苫小牧漁業協同組合の錦多峰さけ・ますふ化場(錦岡)は21日、サケの採卵作業を終了した。9月下旬から親魚2万匹超、受精卵450万粒超を確保し、今シーズンの目標を達成。苫小牧漁協は「このまま秋サケ資源が順調に回復してくれたら」と願っている。
胆振管内さけ・ます増殖事業協会(白老町)のふ化事業を受託。錦多峰川で毎年8~11月、関係機関と密漁対策しながら、鉄製のおりや柵の「うらい」を仕掛け、遡上(そじょう)する親魚を捕獲。ふ化場で人工授精し、白老でふ化させ、翌春に稚魚を放流している。

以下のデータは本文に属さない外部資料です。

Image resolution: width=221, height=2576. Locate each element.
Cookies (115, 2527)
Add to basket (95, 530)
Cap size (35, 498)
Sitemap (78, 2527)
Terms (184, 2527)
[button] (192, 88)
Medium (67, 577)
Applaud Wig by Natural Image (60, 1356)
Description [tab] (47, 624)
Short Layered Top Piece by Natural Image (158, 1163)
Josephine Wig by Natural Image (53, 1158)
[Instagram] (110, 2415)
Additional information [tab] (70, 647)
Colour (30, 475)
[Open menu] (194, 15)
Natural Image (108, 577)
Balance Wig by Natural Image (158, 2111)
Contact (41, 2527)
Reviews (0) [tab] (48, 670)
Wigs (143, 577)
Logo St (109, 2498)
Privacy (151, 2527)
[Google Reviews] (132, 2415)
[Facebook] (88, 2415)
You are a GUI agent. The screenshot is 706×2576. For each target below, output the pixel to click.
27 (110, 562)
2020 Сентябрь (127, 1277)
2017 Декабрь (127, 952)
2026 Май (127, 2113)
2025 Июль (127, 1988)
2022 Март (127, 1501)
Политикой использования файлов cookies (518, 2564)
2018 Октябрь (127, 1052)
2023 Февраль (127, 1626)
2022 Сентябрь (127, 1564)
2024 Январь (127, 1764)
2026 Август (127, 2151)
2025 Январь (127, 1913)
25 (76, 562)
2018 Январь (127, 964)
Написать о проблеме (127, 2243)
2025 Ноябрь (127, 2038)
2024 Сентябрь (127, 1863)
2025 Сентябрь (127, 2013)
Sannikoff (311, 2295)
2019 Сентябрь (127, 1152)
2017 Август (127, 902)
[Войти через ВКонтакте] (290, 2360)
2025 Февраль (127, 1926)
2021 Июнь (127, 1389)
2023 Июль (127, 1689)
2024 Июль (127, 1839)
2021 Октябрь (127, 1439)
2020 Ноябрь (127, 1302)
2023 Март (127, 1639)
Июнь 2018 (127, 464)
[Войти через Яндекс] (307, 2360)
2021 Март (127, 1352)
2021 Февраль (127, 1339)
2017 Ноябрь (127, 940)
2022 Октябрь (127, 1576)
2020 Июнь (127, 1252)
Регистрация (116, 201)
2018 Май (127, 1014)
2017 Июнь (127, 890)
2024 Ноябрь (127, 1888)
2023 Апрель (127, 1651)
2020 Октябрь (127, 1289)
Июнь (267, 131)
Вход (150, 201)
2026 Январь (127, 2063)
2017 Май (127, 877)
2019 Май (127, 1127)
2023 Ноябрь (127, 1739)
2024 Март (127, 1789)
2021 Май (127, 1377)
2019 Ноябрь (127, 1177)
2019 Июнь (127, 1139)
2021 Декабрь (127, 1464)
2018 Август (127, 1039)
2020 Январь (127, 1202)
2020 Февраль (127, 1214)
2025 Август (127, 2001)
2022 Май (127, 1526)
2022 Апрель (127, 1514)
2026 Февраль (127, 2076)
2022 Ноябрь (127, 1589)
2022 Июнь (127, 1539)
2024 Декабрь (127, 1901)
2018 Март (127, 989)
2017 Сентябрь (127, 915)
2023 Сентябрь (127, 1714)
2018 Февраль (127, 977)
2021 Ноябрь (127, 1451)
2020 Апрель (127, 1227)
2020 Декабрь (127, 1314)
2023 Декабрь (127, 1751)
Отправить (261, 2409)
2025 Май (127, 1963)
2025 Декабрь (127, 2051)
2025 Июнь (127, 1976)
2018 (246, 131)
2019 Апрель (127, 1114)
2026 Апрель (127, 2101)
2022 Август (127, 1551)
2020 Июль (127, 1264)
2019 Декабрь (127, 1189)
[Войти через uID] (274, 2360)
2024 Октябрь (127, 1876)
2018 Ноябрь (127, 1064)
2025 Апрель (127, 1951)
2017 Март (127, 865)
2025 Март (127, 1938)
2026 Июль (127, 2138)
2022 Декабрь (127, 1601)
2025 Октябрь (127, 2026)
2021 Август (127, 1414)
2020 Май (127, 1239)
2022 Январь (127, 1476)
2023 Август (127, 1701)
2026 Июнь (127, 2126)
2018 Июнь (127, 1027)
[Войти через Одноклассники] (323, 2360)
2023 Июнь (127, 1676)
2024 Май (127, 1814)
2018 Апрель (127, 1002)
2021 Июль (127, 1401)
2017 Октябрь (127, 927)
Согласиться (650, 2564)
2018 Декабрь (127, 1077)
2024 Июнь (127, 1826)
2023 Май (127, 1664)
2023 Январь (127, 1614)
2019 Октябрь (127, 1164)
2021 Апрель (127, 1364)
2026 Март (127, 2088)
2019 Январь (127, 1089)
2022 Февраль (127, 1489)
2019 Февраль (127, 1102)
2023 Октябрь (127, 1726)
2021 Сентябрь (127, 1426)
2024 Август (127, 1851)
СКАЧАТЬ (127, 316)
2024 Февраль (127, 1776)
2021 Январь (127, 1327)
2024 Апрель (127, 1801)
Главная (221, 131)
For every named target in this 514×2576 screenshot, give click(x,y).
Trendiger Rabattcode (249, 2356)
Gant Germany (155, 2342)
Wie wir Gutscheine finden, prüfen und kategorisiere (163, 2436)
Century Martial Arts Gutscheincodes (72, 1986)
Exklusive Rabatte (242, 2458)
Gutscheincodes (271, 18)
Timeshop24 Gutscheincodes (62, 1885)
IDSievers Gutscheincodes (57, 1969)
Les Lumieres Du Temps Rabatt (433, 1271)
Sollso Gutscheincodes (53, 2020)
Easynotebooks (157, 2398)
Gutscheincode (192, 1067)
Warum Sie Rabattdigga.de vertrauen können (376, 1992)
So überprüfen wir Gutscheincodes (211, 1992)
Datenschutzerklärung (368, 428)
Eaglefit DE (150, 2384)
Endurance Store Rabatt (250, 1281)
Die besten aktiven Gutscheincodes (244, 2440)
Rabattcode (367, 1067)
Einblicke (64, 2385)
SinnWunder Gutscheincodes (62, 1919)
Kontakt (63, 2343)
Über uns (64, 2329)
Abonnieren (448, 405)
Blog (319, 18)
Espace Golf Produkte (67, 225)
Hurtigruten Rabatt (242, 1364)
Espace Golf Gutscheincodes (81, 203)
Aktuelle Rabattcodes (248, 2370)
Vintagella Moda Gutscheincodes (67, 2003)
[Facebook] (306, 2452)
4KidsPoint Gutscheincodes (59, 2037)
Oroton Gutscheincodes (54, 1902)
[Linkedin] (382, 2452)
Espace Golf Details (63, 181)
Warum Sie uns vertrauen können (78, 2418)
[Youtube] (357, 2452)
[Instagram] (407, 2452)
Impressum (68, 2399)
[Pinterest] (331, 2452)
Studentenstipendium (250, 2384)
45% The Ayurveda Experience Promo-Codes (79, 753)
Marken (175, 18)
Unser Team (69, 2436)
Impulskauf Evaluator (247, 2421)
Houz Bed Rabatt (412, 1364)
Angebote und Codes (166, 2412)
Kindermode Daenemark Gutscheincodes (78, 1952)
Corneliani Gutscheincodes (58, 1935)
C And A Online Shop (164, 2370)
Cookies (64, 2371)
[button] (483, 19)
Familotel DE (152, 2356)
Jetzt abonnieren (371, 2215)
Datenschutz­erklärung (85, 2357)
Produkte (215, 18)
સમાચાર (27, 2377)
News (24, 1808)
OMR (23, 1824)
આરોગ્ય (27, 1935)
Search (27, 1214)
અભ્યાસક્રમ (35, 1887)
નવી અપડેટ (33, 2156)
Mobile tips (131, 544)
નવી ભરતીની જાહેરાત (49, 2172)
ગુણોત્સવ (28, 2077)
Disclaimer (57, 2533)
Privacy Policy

前年は同漁協の秋サケ定置網漁が統計史上最低の不漁に見舞われ、受精卵の確保も約380万粒と、目標の約450万粒を下回った。今年は定置網漁も資源回復の兆しが見られたのに加え、親魚の確保や採卵の作業を前倒しし、受精卵は目標通り確保できた。
最終日は漁協の職員や漁業者ら6人で早朝に作業。親魚約50匹をいったん蓄養池に放し、ベルトコンベヤーで採卵室に移し、手際よく採卵と人工授精を展開。雌の腹を割いて卵を取り出し、雄の精子を掛けてかき混ぜるなど、10分間ほどで作業を終えた。